Have you checked to see if your oven is level? When I fill pans, I give them a spin on the counter to even out the batter. Other than that I would have no idea - sorry.
I agree, your oven is probably unlevel. I have the same issue.
And even if your STOVE is level, you should check to make sure your oven racks are level. We moved into a new (to us) house two days before christmas. The previous owners left all appliances so I had to decide between using my own appliances, or using the ones that were left in the house. I decided to keep the stove that was in the house because it had features that mine did not -- it is self cleaning and has a convection function. I badgered my poor DH several times to level the stove and he did several times. The stove is perfectly level. Cakes still come out with a slope. I checked the oven racks and discovered that it is the racks themselves that are bent out of level. I hope I can find racks for it because I really like the stove and would never want to go back to the ceramic cooktop.

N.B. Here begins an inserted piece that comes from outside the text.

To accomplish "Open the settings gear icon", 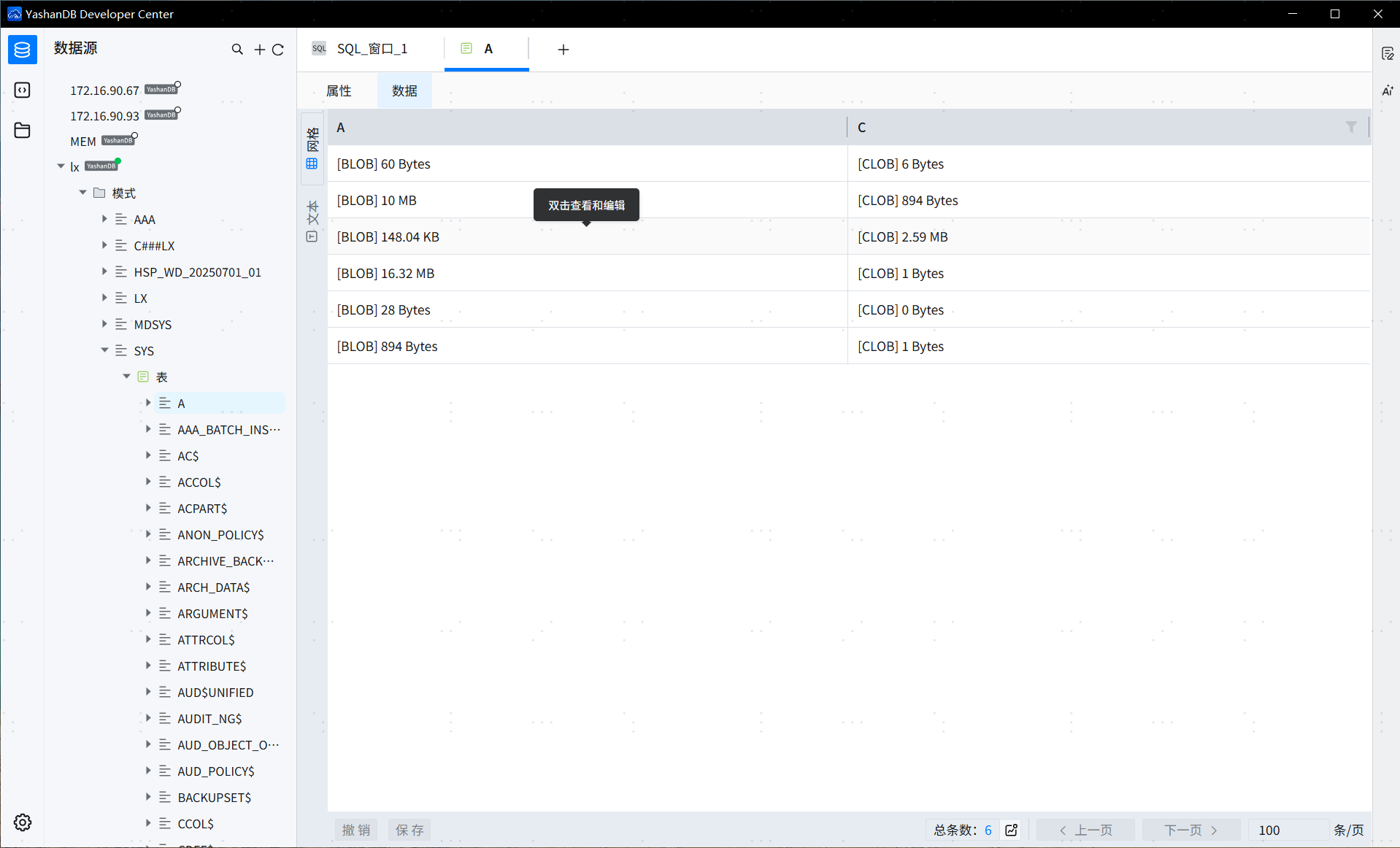I will (x=23, y=822).
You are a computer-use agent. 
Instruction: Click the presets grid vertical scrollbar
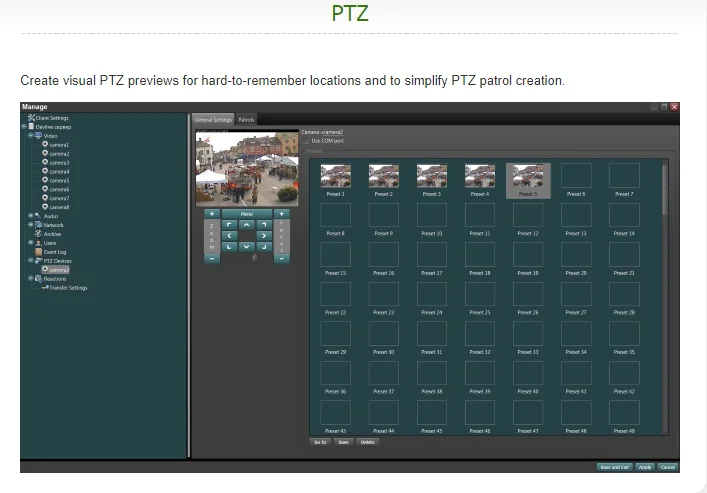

And even if your STOVE is level, you should check to make sure your oven racks are level.
I never would have thought of this. Good tip!
I have trouble with lopsided cakes, too.
Usually I set my oven timer for about 15 minutes into the time and turn my cake 180 degrees.
Finish cooking the rest to the time.
Not a perfect system, but it works for me.
Every cake I've baked since we moved in has had a bit of a slope. Then I baked this heart cake:
When I took it out of the oven there was nearly an inch difference between the curves of the heart and the point. I baked a second one and put it in point first since the first one had gone in rounds first. It came out the same way. What was even more odd was that the six inch cakes that went in at the same time were only slightly sloped. I put the heart pan back in with water in it and mystery solved. The bar that holds the wires of the oven rack seems to be raised and the heavier part of the pan (the rounds od the heart) actually drops enough that the lighter part of the pan (the point of the heart) is not touching the rack at all. As a result the batter flows to the heavier area and makes a huge difference. The smaller pans at the back corner weren't affected as much. Since this heart was my own birthday cake it didn't matter so much (I pretended it was deliberate, part of the design strategy), and with any other shape its possible to shift the layers to finish up even, but I'm going to have to find new racks. I'm thinking the previous owner (a recent widower) may have used the self clean function too often with the racks in and the excessive heat warped them.
#1) rotate the cakes
#2) you can use tin foil to level the racks if they aren't super warped
#3) When you stack your 2 cakes (or torte one into 2) flip them around so that the unevenness complements itself and you end up with a level cake.
#4) Add more icing to the low side so that your final product is level regardless of the cake that's inside. (use several thinner coats and the refrigerator to set them in-between if necessary)
Thanks everyone. Yes, the stove is balance so are the racks. I placed the lever inside afew times before baking. Still slightly new 2 years old.
I am going to try the turning while baking and see how that works.